She patted a flat hand on the window and yelled through the doors, “We’ll be right behind you!”

Georgette heard Roberta’s answer now muffled by the wall between them, as she yelled back, “I love you!”

 

40

As Georgette and Willy watched from a clubhouse window, the excavator with its saw tooth bucket dug up chunk after chunk of soil, starting at hole number one of the golf course. They watched in a sunny spot through the plate glass window. A sky like someone had thrown a bucket of robin’s egg blue paint across it could be seen well past the foothills, well past the rolling green mounds of the golf course.

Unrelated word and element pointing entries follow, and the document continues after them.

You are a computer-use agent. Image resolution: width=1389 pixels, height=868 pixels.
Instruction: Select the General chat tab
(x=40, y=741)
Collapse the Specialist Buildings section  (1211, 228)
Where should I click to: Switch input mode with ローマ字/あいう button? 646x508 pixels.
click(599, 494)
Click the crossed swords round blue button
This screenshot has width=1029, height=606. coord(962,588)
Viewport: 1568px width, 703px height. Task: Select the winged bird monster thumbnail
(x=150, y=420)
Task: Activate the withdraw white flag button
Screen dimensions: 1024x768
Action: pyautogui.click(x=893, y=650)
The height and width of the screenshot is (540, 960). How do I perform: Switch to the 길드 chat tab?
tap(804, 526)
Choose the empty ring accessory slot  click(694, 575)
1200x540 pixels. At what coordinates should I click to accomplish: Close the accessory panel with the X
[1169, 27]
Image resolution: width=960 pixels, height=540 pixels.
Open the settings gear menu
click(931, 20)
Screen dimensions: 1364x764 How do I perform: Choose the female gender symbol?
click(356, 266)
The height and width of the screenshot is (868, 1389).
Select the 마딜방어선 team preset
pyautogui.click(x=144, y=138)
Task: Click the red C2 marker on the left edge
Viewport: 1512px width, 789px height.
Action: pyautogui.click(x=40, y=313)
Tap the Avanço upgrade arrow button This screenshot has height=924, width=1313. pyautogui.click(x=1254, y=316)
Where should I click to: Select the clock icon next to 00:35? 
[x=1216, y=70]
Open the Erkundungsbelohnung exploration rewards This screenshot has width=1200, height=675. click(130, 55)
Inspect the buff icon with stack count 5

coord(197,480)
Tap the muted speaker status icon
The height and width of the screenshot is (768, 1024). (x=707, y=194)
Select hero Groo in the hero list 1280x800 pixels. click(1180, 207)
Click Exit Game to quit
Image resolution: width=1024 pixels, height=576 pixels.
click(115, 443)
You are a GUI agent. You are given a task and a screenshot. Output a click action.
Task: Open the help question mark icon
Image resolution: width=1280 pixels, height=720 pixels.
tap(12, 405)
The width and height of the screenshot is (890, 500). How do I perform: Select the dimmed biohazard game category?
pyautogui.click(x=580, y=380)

Not a cloud was in sight. The days since the flood had played out a more typical fashion for Arizona, with days sunny, warm and with clear skies.

“You can use the driving range. We’re not doing anything to it.” Jeff, the pro, looked at them as he waited for their decision.

“Want to just hit some balls?”

“Sure.” Georgette smiled at Willy. “I don’t know if I could do a whole round of golf anyway.”

“Okay. We’ll take some tokens and a golf cart.”

“How many tokens you want?”

“Enough for five large buckets each.”

“That’ll be fifty dollars for the tokens and another fifteen for the cart.”

He fished in his pocket for the money, pulled out a stack of folded bills and flipped through, counting off twenty, forty, then sixty and eighty. “There you go.”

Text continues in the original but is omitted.